- EXERCISE DIRECTIONS: Reproduce the rows between the lines holding "You are a GUI" and "Action: (x=997, y=1050)", inclusive, swapping "taskbar" for "dock" and leaving everything else untouched.

- INFORMATION GIVEN:
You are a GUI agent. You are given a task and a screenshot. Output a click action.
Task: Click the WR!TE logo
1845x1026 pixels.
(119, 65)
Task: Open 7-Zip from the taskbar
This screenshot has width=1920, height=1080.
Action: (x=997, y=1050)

--

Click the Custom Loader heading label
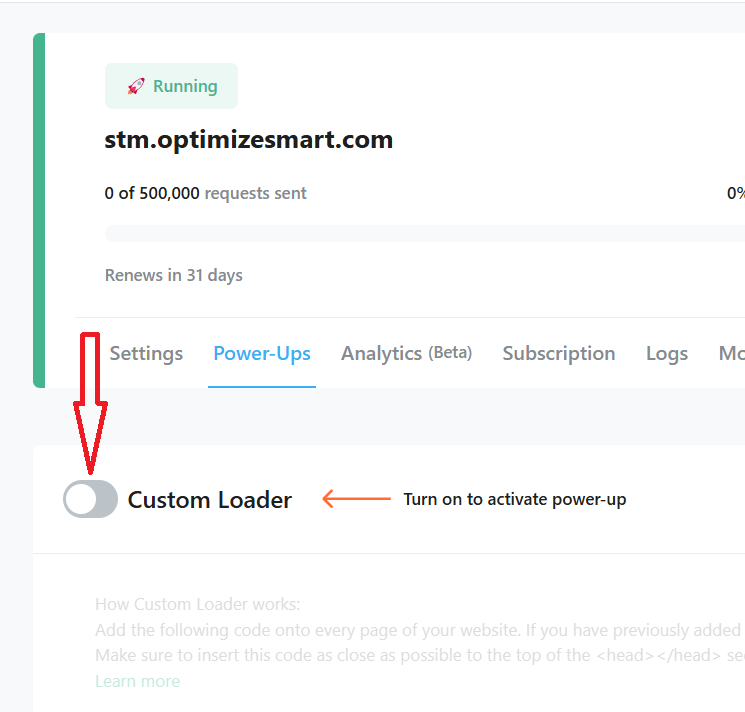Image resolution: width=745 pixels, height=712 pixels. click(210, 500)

* * *

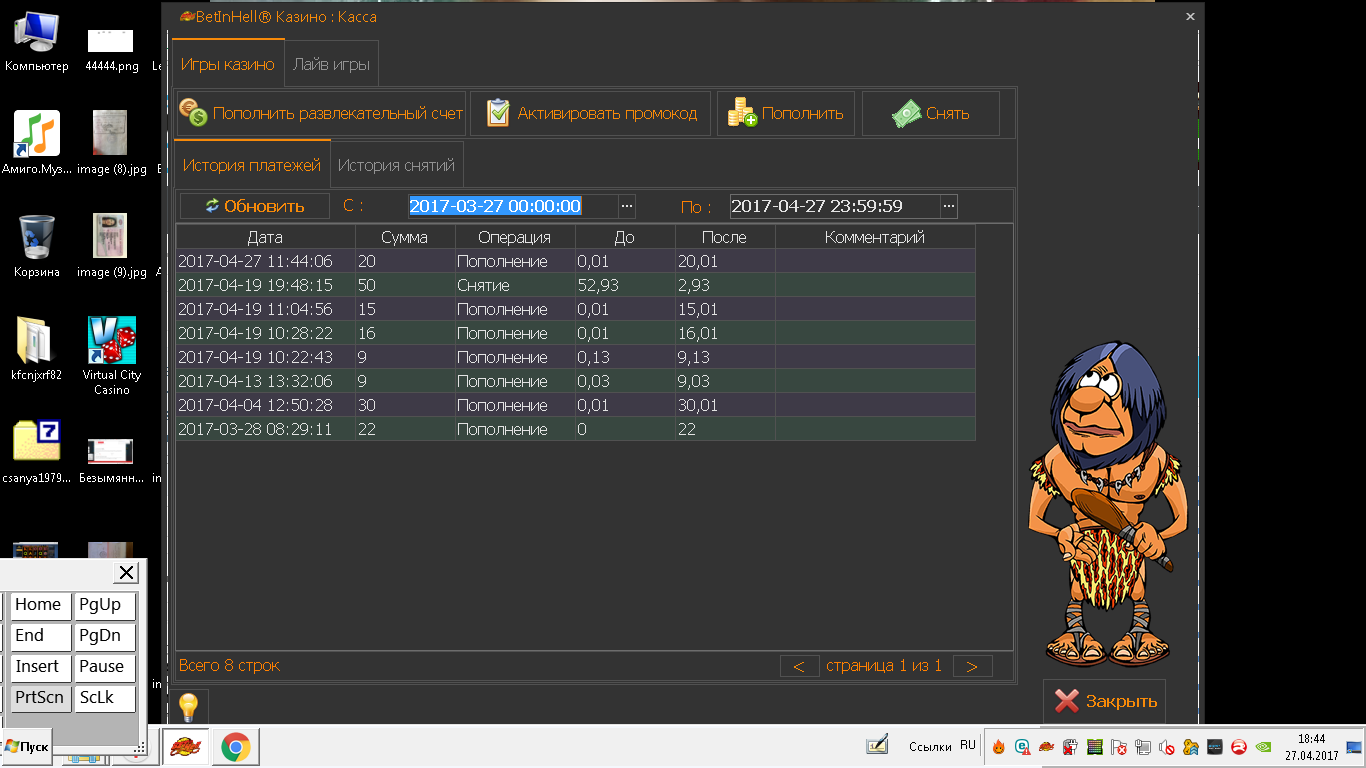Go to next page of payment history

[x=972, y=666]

- RESPONSE TO THE TASK:
You are a GUI agent. You are given a task and a screenshot. Output a click action.
Task: Click the WR!TE logo
1845x1026 pixels.
(119, 65)
Task: Open 7-Zip from the dock
This screenshot has width=1920, height=1080.
Action: (x=997, y=1050)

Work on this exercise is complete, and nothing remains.